Being labeled as a pandemic and having the potential to end life on Earth, many governments around the world have seized COVID-19 and used it to push outlandish mandates and strip citizens of the freedoms they hold dear. Claiming it is all in the name of public safety, government officials have promoted and in some cases forced citizens to adhere to lockdown guidelines, mask mandates, and the COVID-19 jab. The only problem, through all the protocols and safety measures, COVID-19 continues to spread even among those who have taken the drug. But seeing the horrible side effects of COVID-19, the New Zealand Ministry of Health recently confirmed that those suffering from the coronavirus could be eligible for assisted suicide.
Wanting to know more about the End of Life Choice Act (EOLCA), an anti-euthanasia group called DefendNZ sent an Official Information Act asking government officials, “Could a patient who is severely hospitalized with Covid-19 potentially be eligible for assisted suicide or euthanasia under the Act if a health practitioner viewed their prognosis as less than 6 months?”
Startling, the MOH responded to the question on December 7th, writing:
There are clear eligibility criteria for assisted dying. These include that a person must have a terminal illness that is likely to end their life within six months.
A terminal illness is most often a prolonged disease where treatment is not effective. The EOLC Act states eligibility is determined by the attending medical practitioner (AMP), and the independent medical practitioner.

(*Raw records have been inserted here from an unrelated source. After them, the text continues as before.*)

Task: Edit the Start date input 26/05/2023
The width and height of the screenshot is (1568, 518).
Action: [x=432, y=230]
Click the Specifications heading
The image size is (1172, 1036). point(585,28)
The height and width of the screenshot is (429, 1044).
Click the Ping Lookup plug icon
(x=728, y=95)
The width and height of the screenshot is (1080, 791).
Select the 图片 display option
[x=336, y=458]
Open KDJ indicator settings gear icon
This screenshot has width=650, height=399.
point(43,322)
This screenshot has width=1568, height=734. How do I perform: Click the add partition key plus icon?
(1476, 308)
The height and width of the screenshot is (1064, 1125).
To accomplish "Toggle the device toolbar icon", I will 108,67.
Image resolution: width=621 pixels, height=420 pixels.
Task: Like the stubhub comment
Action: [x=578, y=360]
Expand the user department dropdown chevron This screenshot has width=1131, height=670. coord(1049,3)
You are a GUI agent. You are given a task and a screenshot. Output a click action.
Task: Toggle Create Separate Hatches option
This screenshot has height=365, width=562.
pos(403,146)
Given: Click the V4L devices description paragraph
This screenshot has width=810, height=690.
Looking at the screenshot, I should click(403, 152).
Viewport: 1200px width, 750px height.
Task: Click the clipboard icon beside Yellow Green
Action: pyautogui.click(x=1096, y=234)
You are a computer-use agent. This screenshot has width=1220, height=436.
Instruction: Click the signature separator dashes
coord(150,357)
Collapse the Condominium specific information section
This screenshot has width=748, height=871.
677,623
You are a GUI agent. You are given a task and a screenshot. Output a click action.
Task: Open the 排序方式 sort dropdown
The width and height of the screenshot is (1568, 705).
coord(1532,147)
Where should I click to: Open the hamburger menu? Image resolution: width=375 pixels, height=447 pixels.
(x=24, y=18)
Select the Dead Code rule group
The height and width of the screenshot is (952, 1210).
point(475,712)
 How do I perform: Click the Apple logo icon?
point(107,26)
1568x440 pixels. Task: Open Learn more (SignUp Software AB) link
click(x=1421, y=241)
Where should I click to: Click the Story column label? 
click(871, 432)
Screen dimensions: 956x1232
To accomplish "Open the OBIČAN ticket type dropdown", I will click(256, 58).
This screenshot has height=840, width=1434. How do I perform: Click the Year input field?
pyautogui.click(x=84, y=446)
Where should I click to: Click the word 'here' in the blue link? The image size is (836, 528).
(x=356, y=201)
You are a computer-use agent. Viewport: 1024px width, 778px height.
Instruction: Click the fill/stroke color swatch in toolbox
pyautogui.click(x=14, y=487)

Eligibility is determined on a case-by-case basis; therefore, the Ministry cannot make definitive statements about who is eligible. In some circumstances, a person with COVID-19 may be eligible for assisted dying.
Not only will patients have the opportunity to end their life, but according to the Catholic Herald, “Doctors receive a government fee of $1,000 plus expenses for every euthanasia death they perform.” The outlet added, “96 of the country’s 16,000 doctors have offered to participate, however, and all but one of the nation’s 32 hospices have indicated that they will not permit euthanasia.”
A UK professor of palliative medicine, Baroness Finlay, noted, “It is bizarre that a country which has been trying to protect its citizens by closing down completely from a virus from which people can fully recover…is now suggesting that these patients should be killed by their doctors. It turns the ethos of medicine on its head.”
Finlay added, “You really cannot predict death 100 percent. So why not support them while they are dying and leave the door open in case they are in the group that defies all odds and recovers completely?”
It should also be noted that patients in most age groups, besides the elderly, have close to a 99% success rate at defeating COVID-19.